Among the entries below, find every line that contains the string "dimensions", then copy it.

[[ Provided records, beginning ]]

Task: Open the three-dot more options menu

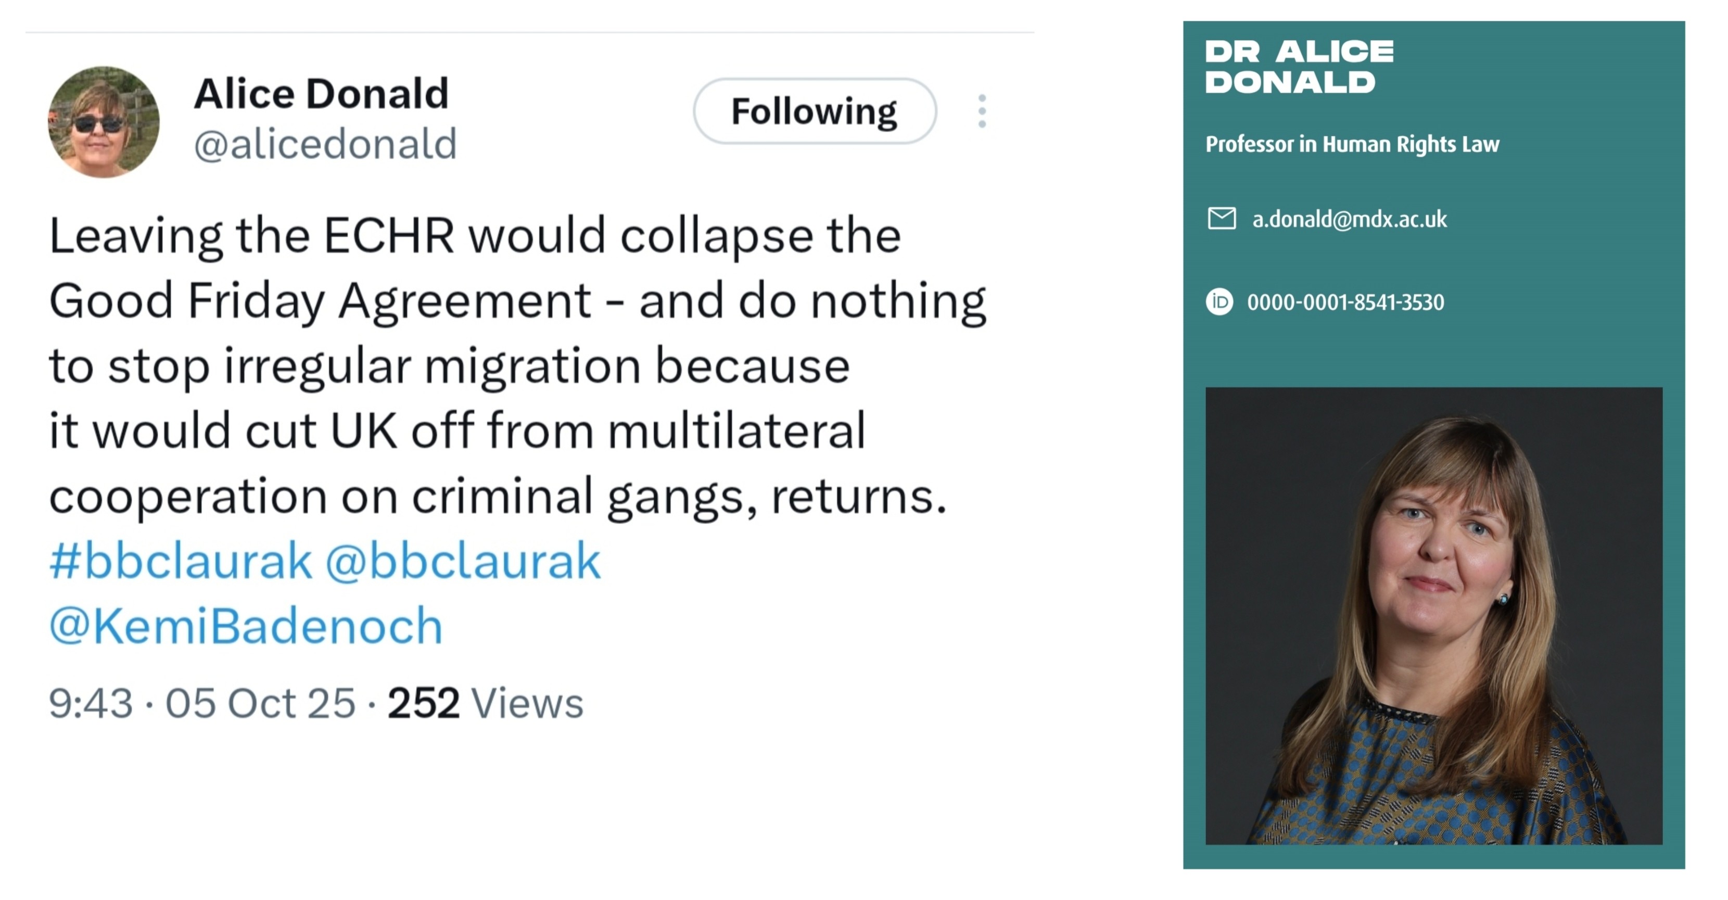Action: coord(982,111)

[[ Provided records, end ]]
[[ Provided records, beginning ]]

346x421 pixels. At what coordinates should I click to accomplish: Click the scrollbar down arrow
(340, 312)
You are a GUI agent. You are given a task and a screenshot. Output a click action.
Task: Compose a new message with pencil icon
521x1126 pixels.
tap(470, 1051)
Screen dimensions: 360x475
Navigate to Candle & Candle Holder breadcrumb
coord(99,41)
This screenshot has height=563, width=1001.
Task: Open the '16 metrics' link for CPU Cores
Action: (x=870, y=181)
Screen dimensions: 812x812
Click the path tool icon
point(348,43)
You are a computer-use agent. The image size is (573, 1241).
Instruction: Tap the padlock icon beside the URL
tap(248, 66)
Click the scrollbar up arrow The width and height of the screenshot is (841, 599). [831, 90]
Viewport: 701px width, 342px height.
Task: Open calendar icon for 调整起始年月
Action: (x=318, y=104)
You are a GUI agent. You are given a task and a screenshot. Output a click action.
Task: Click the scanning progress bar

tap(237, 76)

[[ Provided records, end ]]
[[ Provided records, beginning ]]

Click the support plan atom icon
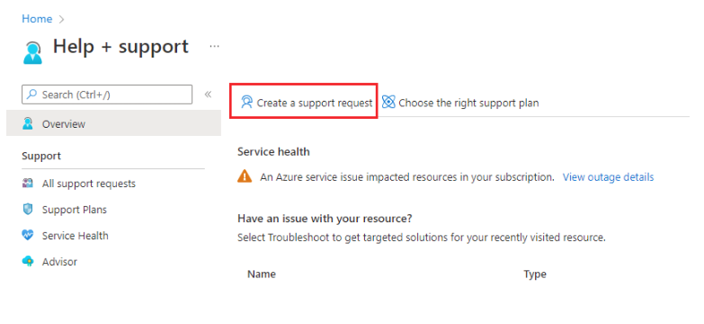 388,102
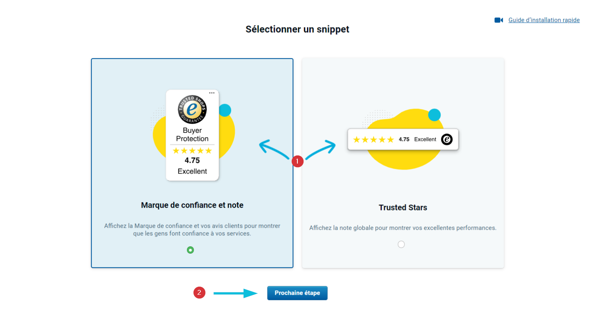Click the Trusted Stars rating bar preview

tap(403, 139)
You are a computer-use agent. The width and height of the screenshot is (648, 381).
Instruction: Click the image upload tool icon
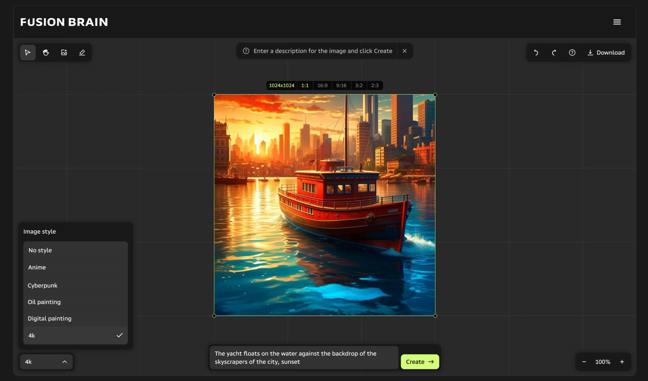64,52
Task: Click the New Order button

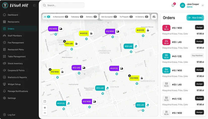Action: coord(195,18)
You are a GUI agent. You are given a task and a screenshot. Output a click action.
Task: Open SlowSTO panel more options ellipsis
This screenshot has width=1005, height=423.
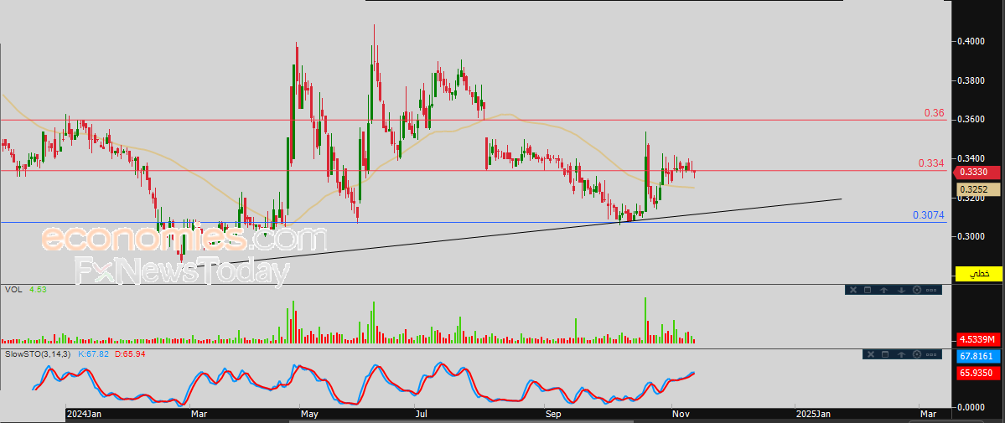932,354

[[ Provided records, end ]]

[Task answer]
Screen dimensions: 360x475
Screen dimensions: 812x812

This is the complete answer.